For one, it may be the way they dress, for others- their cute kids, and for another — their achievements. Whatever the “igniting factor,” we have to try to find it and make a connection. The small talk, although disliked by many, when practiced smartly, can yield great benefits to our confidence as we expand our social network.
4. Clever or subtle humour
If done properly, it will make others remember and like us. Humour is not only the best medicine but also the best ice-breaker. It’s no secret that if a others like our jokes, we can quickly become part of the “in-circle.” Everyone looks favourably on people who make them feel better.
Don’t overdo it, though — remember that court jesters were not respected for their brains. The art of telling a smart joke lies in intelligence. Hence, read a lot, keep yourself updated and never miss a chance to accentuate your skills and knowledge after a good anecdote.
5. Look the Look
We live in a very material world and that’s barely a secret to anyone. Life is busy, people’s attention spans are getting shorter, snap judgements are becoming more prevalent.
If we want to be remembered, we need to make sure we have something to be remembered for. Research shows that it takes few seconds for others to form an opinion of us, and it also comes from the way we dress and carry ourselves.
It’s worth it to spare few extra minutes in the morning to make ourselves look neat and composed. Never underestimate the influence looks can have on a materialistic mind.
6. Details, Details, Details
Remembering specifics about people and showing genuine interest in them on a personal level can go a long way. Don’t ignore others based on their perceived importance.
One never knows if or when we may need their support. Additionally, they may connect us with other people who can further enable us to achieve our goals. So, word-of-mouth is not a minor detail to overlook.
7. Smile, Smile, Smile
There is an overwhelming amount of research, studies and books on the science of smiling. It has proven positive effects on our minds and bodies, and it’s believed that it can even give us a short-term “high.”
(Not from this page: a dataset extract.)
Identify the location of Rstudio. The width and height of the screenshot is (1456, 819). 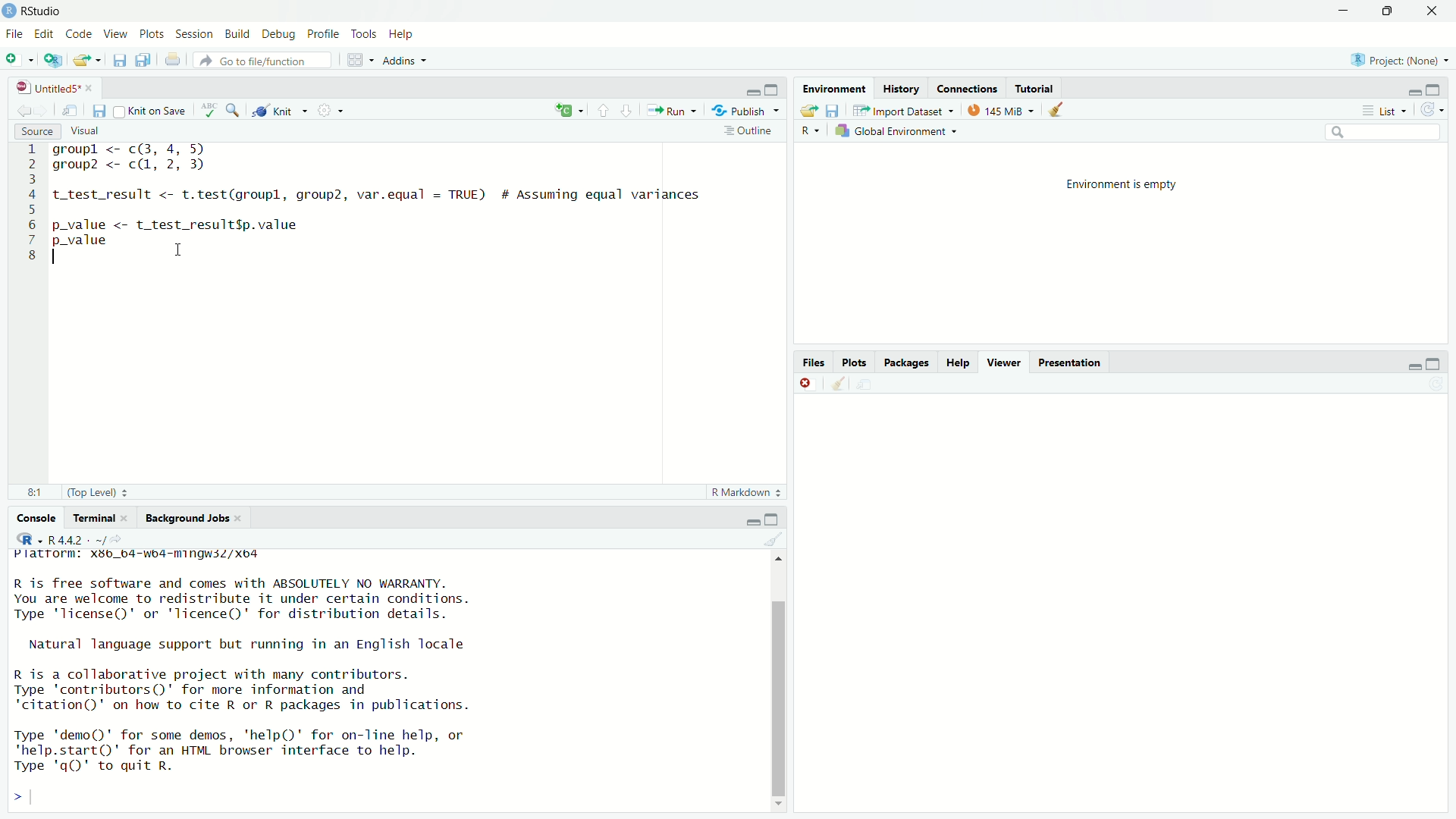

More importantly, though, smiling can help us to appear more approachable, social and upbeat. After all, no one likes the grumpy Smurf.
8. Walk the Walk
It’s no secret that a straight posture, an eye contact and a head up high are signs of confidence. It is also a way to make a great impression and get noticed. Research supports the idea that non-verbal communication, in the form of posture and gestures, constitutes the largest part of how others see us.
More importantly, though, it is related to self-respect and self-assurance. Remember that slouching is not going to make us invisible — it will only make us look insecure and may possibly give us a hefty medical bill from the subsequent back problems.
9. Talk the Talk
Words constitute a very small — but still significant — part of our communication with the world. The ability to choose the right words, or the lack of it, tells the story of our personality to others, of our brand, and of how willing and motivated we are to succeed.
Simply put, the talent to talk the talk is a barometer of how much we (and our brand) are worth to ourselves and respectively — to the world. It shows our self-confidence and how well we can market ourselves.
Experts also tell us that, to make a long-lasting impression and to build greater social confidence, we should avoid speaking too fast, should articulate our words and pay special attention to our tone of voice.
Another great start to master the skill of a great conversation is to join a professional organization as Toastmaster, for instance. Any chance to speak in front of an audience should be explored as a preparation for the time when we will really need the skills.
In the end, social confidence is not something we are born with. It’s true that it may come easier for some to keep up a small chat, to speak up or to unabashedly promote themselves.
But with the right motivation (and guidance), we can all learn, grow, and develop into more affable, open to the world and assertive individuals.